WHAT TO PRODUCE | Copy out the entries word for word, from the line containing "Click the history icon beside Letzte Angebote" through the last line of the entries.

PROVIDED RECORDS |
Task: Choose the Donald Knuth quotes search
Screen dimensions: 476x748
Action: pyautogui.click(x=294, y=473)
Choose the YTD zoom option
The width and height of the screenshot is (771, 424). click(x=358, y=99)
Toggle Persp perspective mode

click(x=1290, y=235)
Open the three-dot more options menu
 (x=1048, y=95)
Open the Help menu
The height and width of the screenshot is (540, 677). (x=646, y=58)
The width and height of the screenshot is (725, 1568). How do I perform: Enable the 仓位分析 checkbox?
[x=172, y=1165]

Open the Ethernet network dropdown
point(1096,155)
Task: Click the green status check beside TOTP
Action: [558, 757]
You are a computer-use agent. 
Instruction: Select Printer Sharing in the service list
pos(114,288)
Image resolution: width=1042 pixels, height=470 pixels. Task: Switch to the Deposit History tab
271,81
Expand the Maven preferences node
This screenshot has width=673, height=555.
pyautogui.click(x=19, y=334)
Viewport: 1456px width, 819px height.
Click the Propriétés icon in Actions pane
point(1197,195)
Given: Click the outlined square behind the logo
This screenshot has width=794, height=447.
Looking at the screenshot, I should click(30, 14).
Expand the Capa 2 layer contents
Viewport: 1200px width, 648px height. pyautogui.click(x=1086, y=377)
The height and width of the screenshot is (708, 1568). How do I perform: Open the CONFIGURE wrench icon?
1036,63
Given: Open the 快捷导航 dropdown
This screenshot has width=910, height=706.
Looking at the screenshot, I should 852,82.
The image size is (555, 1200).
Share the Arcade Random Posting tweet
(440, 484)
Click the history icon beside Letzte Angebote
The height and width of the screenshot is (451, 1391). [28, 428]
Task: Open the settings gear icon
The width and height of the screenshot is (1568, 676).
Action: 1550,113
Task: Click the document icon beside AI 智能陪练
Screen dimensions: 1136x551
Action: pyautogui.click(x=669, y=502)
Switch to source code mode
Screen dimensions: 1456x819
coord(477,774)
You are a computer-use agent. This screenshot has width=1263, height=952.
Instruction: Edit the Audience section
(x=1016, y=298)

TASK SOLUTION |
Click the history icon beside Letzte Angebote
The height and width of the screenshot is (451, 1391). [28, 428]
Task: Open the settings gear icon
The width and height of the screenshot is (1568, 676).
Action: 1550,113
Task: Click the document icon beside AI 智能陪练
Screen dimensions: 1136x551
Action: pyautogui.click(x=669, y=502)
Switch to source code mode
Screen dimensions: 1456x819
coord(477,774)
You are a computer-use agent. This screenshot has width=1263, height=952.
Instruction: Edit the Audience section
(x=1016, y=298)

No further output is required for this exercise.